After locating "At what coordinates", return its line and all lines that follow through the end of the listing below, exactly; leave out pictures.

BEGIN

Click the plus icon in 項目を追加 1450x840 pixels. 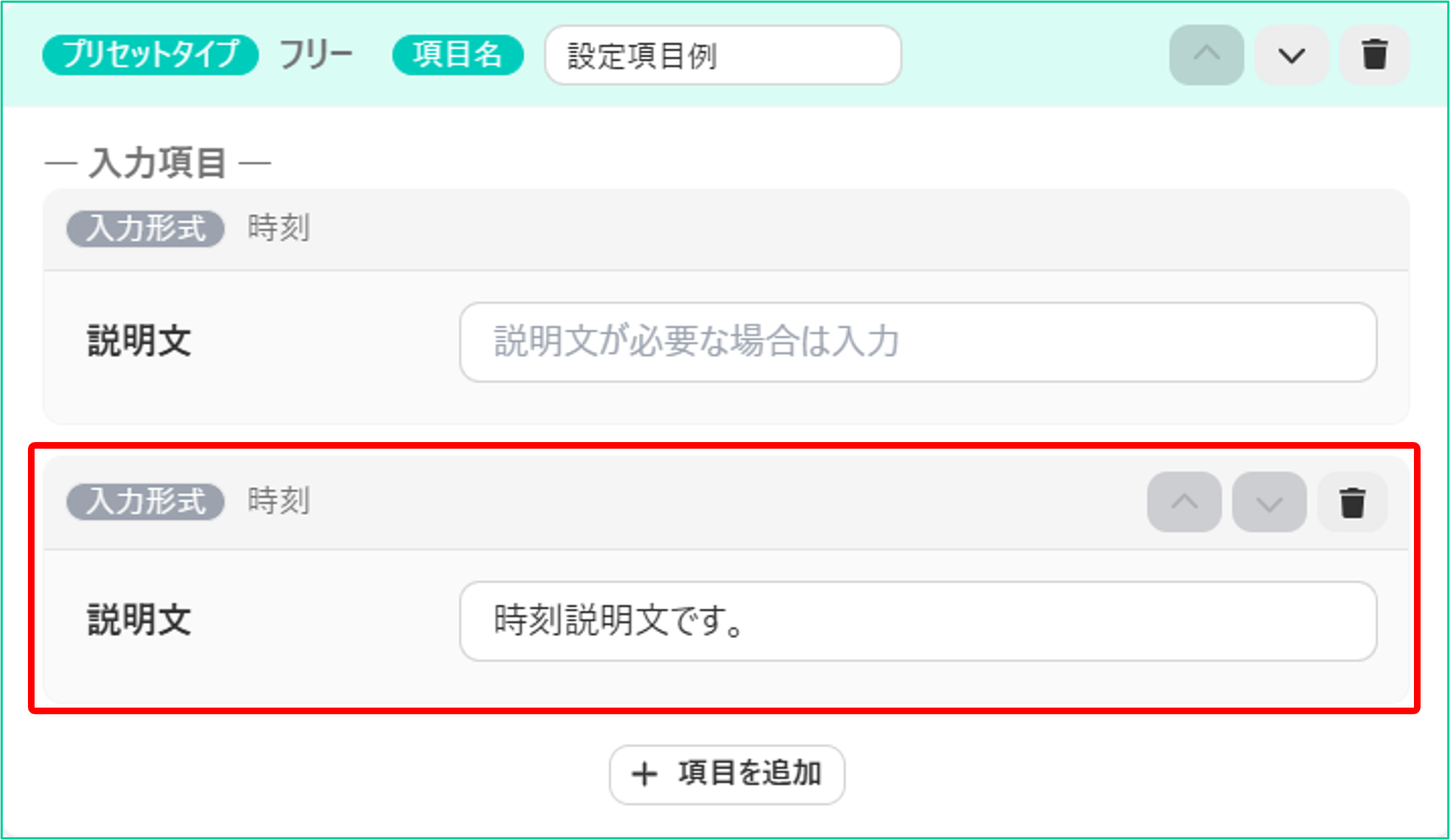(x=644, y=774)
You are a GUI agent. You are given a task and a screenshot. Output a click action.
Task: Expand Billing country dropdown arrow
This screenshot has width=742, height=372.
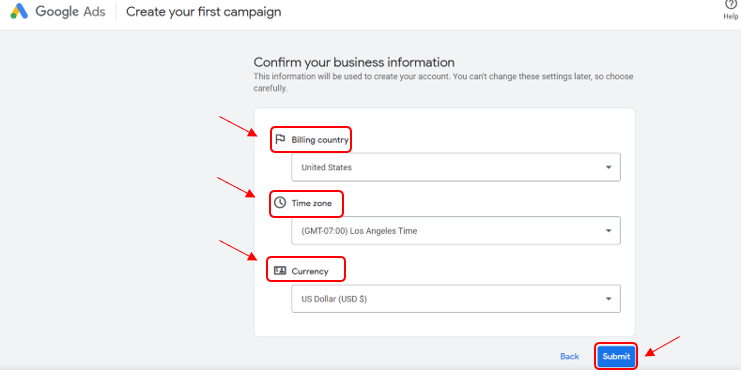609,167
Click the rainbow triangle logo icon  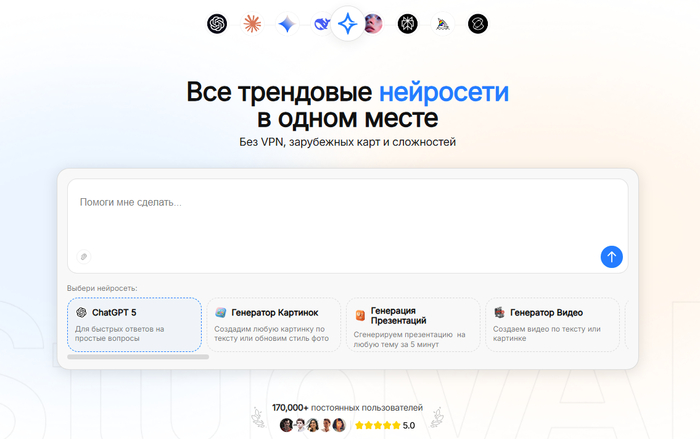pos(443,24)
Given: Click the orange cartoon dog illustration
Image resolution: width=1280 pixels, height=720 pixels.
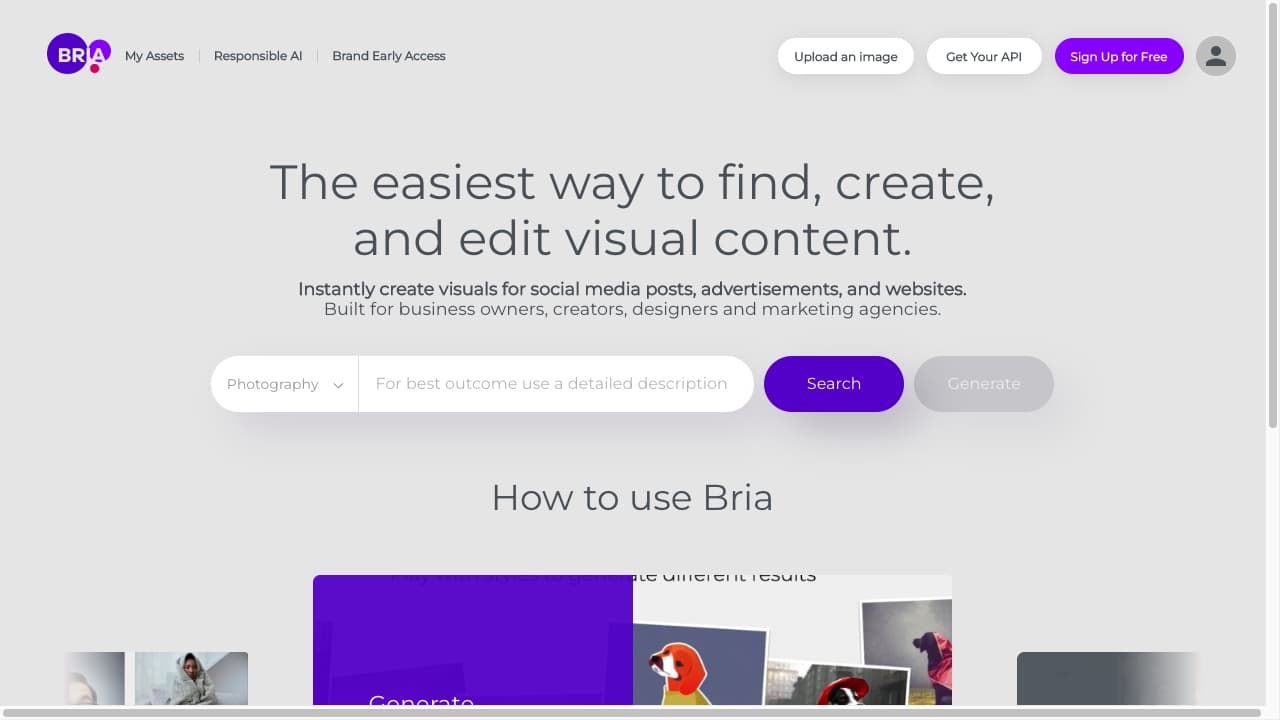Looking at the screenshot, I should pos(680,668).
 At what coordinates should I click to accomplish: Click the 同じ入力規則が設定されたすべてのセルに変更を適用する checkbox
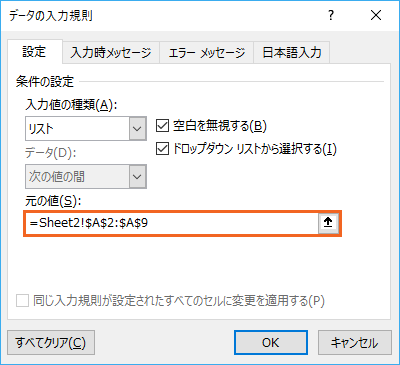click(x=22, y=301)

END

__Exercise output__
 At what coordinates should I click to accomplish: Click the 同じ入力規則が設定されたすべてのセルに変更を適用する checkbox
click(x=22, y=301)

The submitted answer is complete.